*Activity:*
Look through the entries below and return all lines including the word "will".

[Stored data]
::::::

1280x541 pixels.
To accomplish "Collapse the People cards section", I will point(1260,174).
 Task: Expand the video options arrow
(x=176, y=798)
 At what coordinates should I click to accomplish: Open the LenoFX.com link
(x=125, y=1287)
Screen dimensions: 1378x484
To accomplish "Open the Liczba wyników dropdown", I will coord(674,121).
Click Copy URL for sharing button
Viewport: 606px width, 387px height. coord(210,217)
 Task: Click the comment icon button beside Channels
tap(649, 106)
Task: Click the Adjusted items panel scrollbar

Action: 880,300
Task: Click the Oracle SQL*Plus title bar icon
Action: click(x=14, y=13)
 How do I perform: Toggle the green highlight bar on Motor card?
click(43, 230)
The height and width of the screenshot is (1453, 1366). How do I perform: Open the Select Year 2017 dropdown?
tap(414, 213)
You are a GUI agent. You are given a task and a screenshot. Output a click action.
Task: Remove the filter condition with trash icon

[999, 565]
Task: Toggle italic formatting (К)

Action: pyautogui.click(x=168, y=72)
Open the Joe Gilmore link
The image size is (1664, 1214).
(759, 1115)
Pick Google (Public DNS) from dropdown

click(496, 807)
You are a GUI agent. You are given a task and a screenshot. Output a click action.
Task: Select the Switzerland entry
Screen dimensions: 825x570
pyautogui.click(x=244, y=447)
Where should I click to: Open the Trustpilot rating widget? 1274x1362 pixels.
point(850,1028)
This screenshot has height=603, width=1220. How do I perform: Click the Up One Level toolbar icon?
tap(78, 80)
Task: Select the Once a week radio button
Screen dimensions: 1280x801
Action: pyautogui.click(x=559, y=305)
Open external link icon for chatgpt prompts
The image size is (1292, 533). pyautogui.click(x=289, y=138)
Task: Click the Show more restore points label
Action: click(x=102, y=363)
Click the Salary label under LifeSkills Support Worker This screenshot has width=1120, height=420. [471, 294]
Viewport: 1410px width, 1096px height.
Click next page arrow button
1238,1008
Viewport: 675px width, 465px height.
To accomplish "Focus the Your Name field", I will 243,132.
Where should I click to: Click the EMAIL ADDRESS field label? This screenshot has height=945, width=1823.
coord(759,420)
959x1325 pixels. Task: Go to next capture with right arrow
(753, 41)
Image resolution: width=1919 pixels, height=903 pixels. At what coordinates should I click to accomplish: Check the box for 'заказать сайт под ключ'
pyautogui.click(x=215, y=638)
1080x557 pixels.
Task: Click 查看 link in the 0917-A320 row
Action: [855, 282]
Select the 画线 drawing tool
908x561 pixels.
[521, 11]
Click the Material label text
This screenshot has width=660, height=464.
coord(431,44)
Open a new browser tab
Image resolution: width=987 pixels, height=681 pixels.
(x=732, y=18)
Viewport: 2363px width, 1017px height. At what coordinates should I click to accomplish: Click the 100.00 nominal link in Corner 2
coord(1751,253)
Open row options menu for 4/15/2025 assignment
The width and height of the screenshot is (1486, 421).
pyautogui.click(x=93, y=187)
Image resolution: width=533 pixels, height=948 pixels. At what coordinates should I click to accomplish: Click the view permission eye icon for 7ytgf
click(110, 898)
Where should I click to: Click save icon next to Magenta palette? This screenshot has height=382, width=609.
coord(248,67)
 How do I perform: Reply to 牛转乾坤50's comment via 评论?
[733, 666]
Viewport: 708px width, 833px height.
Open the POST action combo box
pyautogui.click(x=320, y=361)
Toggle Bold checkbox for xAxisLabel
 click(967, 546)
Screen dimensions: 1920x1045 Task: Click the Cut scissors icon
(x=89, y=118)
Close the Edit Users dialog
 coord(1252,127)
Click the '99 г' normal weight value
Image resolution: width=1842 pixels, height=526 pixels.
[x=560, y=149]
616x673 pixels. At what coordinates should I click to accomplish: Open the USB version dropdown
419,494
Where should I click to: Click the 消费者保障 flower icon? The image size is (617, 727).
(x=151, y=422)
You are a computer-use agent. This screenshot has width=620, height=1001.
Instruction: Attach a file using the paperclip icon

::::::

*Exercise response:*
To accomplish "Collapse the People cards section", I will point(1260,174).
To accomplish "Open the Liczba wyników dropdown", I will coord(674,121).
To accomplish "Focus the Your Name field", I will 243,132.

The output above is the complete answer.